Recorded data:
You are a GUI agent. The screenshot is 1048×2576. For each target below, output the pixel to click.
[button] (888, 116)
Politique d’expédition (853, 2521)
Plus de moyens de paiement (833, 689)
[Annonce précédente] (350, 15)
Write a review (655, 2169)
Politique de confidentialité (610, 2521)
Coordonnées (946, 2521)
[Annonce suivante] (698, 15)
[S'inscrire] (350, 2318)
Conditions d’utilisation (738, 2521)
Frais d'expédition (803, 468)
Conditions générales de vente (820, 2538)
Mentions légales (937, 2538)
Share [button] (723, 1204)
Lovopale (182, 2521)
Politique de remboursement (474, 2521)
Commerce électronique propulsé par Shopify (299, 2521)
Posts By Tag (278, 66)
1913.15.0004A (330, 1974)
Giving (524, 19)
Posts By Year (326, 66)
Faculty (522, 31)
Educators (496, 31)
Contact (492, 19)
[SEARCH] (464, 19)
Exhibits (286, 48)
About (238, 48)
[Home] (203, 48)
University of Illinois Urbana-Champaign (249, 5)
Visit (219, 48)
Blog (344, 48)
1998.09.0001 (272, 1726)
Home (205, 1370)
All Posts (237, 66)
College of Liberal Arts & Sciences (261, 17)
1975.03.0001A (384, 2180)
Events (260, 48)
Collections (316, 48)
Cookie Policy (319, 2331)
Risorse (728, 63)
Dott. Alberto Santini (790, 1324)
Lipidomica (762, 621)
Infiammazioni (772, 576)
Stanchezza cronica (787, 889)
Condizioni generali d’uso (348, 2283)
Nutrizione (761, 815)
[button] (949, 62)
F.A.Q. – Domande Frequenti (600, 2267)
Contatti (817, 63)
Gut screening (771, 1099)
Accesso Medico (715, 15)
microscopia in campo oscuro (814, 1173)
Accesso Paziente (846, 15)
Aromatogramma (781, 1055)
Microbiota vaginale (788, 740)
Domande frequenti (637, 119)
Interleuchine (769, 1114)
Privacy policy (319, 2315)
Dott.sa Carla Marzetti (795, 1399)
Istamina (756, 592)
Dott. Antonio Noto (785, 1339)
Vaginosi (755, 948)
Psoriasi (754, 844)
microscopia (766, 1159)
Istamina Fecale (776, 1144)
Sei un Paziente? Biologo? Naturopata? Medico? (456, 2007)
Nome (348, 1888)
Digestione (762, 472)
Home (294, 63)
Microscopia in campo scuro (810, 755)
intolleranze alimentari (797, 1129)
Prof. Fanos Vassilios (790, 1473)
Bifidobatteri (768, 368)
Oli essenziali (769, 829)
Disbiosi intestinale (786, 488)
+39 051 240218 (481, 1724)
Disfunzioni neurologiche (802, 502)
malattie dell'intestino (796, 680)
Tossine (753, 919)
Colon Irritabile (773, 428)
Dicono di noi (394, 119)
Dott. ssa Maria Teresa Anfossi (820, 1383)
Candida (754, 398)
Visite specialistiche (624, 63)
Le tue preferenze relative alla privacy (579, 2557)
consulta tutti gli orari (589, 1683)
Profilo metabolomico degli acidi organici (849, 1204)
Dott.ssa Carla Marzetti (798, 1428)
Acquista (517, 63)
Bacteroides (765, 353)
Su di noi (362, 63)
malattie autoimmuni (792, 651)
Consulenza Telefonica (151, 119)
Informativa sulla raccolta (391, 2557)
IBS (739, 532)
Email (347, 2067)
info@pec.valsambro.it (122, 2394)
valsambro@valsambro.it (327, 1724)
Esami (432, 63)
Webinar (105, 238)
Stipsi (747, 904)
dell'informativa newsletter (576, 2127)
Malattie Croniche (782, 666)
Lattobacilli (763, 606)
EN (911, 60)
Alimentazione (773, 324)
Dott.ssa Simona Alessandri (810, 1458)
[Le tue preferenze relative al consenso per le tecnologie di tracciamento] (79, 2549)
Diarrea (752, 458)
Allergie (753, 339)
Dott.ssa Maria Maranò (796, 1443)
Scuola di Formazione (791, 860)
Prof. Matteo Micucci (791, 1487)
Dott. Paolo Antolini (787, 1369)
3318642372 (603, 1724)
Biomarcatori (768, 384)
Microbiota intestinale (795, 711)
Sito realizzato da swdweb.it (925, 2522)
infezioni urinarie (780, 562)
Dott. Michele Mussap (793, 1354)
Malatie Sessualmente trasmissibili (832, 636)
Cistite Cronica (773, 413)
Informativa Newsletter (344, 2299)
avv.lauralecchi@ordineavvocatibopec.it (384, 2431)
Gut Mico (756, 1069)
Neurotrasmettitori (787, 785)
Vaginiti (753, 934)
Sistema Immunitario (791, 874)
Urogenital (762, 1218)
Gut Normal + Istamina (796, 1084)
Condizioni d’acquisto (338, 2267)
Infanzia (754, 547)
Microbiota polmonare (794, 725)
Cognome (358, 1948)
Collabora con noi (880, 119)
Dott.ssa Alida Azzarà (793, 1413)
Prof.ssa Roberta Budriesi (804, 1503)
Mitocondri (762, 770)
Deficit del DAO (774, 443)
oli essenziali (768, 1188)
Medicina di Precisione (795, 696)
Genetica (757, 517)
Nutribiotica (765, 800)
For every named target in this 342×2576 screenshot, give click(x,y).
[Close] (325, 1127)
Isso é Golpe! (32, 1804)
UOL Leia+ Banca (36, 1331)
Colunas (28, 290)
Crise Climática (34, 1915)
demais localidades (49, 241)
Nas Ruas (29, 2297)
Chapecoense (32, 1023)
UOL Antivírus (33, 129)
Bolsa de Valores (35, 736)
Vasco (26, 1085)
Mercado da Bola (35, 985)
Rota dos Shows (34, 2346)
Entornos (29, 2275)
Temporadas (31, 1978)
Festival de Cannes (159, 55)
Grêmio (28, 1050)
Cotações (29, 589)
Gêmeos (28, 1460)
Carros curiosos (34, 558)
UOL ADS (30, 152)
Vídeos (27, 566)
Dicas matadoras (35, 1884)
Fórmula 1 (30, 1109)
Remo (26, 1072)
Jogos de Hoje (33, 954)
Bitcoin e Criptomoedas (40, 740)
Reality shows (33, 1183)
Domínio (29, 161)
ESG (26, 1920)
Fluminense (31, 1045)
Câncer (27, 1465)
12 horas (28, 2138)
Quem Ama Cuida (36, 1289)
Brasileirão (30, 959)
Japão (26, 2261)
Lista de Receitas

# [Problem description]
Please retype the data, matching it exactly.

# [Answer section]
You are a GUI agent. The screenshot is 1048×2576. For each target below, output the pixel to click.
[button] (888, 116)
Politique d’expédition (853, 2521)
Plus de moyens de paiement (833, 689)
[Annonce précédente] (350, 15)
Write a review (655, 2169)
Politique de confidentialité (610, 2521)
Coordonnées (946, 2521)
[Annonce suivante] (698, 15)
[S'inscrire] (350, 2318)
Conditions d’utilisation (738, 2521)
Frais d'expédition (803, 468)
Conditions générales de vente (820, 2538)
Mentions légales (937, 2538)
Share [button] (723, 1204)
Lovopale (182, 2521)
Politique de remboursement (474, 2521)
Commerce électronique propulsé par Shopify (299, 2521)
Posts By Tag (278, 66)
1913.15.0004A (330, 1974)
Giving (524, 19)
Posts By Year (326, 66)
Faculty (522, 31)
Educators (496, 31)
Contact (492, 19)
[SEARCH] (464, 19)
Exhibits (286, 48)
About (238, 48)
[Home] (203, 48)
University of Illinois Urbana-Champaign (249, 5)
Visit (219, 48)
Blog (344, 48)
1998.09.0001 (272, 1726)
Home (205, 1370)
All Posts (237, 66)
College of Liberal Arts & Sciences (261, 17)
1975.03.0001A (384, 2180)
Events (260, 48)
Collections (316, 48)
Cookie Policy (319, 2331)
Risorse (728, 63)
Dott. Alberto Santini (790, 1324)
Lipidomica (762, 621)
Infiammazioni (772, 576)
Stanchezza cronica (787, 889)
Condizioni generali d’uso (348, 2283)
Nutrizione (761, 815)
[button] (949, 62)
F.A.Q. – Domande Frequenti (600, 2267)
Contatti (817, 63)
Gut screening (771, 1099)
Accesso Medico (715, 15)
microscopia in campo oscuro (814, 1173)
Accesso Paziente (846, 15)
Aromatogramma (781, 1055)
Microbiota vaginale (788, 740)
Domande frequenti (637, 119)
Interleuchine (769, 1114)
Privacy policy (319, 2315)
Dott.sa Carla Marzetti (795, 1399)
Istamina (756, 592)
Dott. Antonio Noto (785, 1339)
Vaginosi (755, 948)
Psoriasi (754, 844)
microscopia (766, 1159)
Istamina Fecale (776, 1144)
Sei un Paziente? Biologo? Naturopata? Medico? (456, 2007)
Nome (348, 1888)
Digestione (762, 472)
Home (294, 63)
Microscopia in campo scuro (810, 755)
intolleranze alimentari (797, 1129)
Prof. Fanos Vassilios (790, 1473)
Bifidobatteri (768, 368)
Oli essenziali (769, 829)
Disbiosi intestinale (786, 488)
+39 051 240218 (481, 1724)
Disfunzioni neurologiche (802, 502)
malattie dell'intestino (796, 680)
Tossine (753, 919)
Colon Irritabile (773, 428)
Dicono di noi (394, 119)
Dott. ssa Maria Teresa Anfossi (820, 1383)
Candida (754, 398)
Visite specialistiche (624, 63)
Le tue preferenze relative alla privacy (579, 2557)
consulta tutti gli orari (589, 1683)
Profilo metabolomico degli acidi organici (849, 1204)
Dott.ssa Carla Marzetti (798, 1428)
Acquista (517, 63)
Bacteroides (765, 353)
Su di noi (362, 63)
malattie autoimmuni (792, 651)
Consulenza Telefonica (151, 119)
Informativa sulla raccolta (391, 2557)
IBS (739, 532)
Email (347, 2067)
info@pec.valsambro.it (122, 2394)
valsambro@valsambro.it (327, 1724)
Esami (432, 63)
Webinar (105, 238)
Stipsi (747, 904)
dell'informativa newsletter (576, 2127)
Malattie Croniche (782, 666)
Lattobacilli (763, 606)
EN (911, 60)
Alimentazione (773, 324)
Dott.ssa Simona Alessandri (810, 1458)
[Le tue preferenze relative al consenso per le tecnologie di tracciamento] (79, 2549)
Diarrea (752, 458)
Allergie (753, 339)
Dott.ssa Maria Maranò (796, 1443)
Scuola di Formazione (791, 860)
Prof. Matteo Micucci (791, 1487)
Dott. Paolo Antolini (787, 1369)
3318642372 (603, 1724)
Biomarcatori (768, 384)
Microbiota intestinale (795, 711)
Sito realizzato da swdweb.it (925, 2522)
infezioni urinarie (780, 562)
Dott. Michele Mussap (793, 1354)
Malatie Sessualmente trasmissibili (832, 636)
Cistite Cronica (773, 413)
Informativa Newsletter (344, 2299)
avv.lauralecchi@ordineavvocatibopec.it (384, 2431)
Gut Mico (756, 1069)
Neurotrasmettitori (787, 785)
Vaginiti (753, 934)
Sistema Immunitario (791, 874)
Urogenital (762, 1218)
Gut Normal + Istamina (796, 1084)
Condizioni d’acquisto (338, 2267)
Infanzia (754, 547)
Microbiota polmonare (794, 725)
Cognome (358, 1948)
Collabora con noi (880, 119)
Dott.ssa Alida Azzarà (793, 1413)
Prof.ssa Roberta Budriesi (804, 1503)
Mitocondri (762, 770)
Deficit del DAO (774, 443)
oli essenziali (768, 1188)
Medicina di Precisione (795, 696)
Genetica (757, 517)
Nutribiotica (765, 800)
For every named target in this 342×2576 screenshot, give click(x,y).
[Close] (325, 1127)
Isso é Golpe! (32, 1804)
UOL Leia+ Banca (36, 1331)
Colunas (28, 290)
Crise Climática (34, 1915)
demais localidades (49, 241)
Nas Ruas (29, 2297)
Chapecoense (32, 1023)
UOL Antivírus (33, 129)
Bolsa de Valores (35, 736)
Vasco (26, 1085)
Mercado da Bola (35, 985)
Rota dos Shows (34, 2346)
Entornos (29, 2275)
Temporadas (31, 1978)
Festival de Cannes (159, 55)
Grêmio (28, 1050)
Cotações (29, 589)
Gêmeos (28, 1460)
Carros curiosos (34, 558)
UOL ADS (30, 152)
Vídeos (27, 566)
Dicas matadoras (35, 1884)
Fórmula 1 (30, 1109)
Remo (26, 1072)
Jogos de Hoje (33, 954)
Bitcoin e Criptomoedas (40, 740)
Reality shows (33, 1183)
Domínio (29, 161)
ESG (26, 1920)
Fluminense (31, 1045)
Câncer (27, 1465)
12 horas (28, 2138)
Quem Ama Cuida (36, 1289)
Brasileirão (30, 959)
Japão (26, 2261)
Lista de Receitas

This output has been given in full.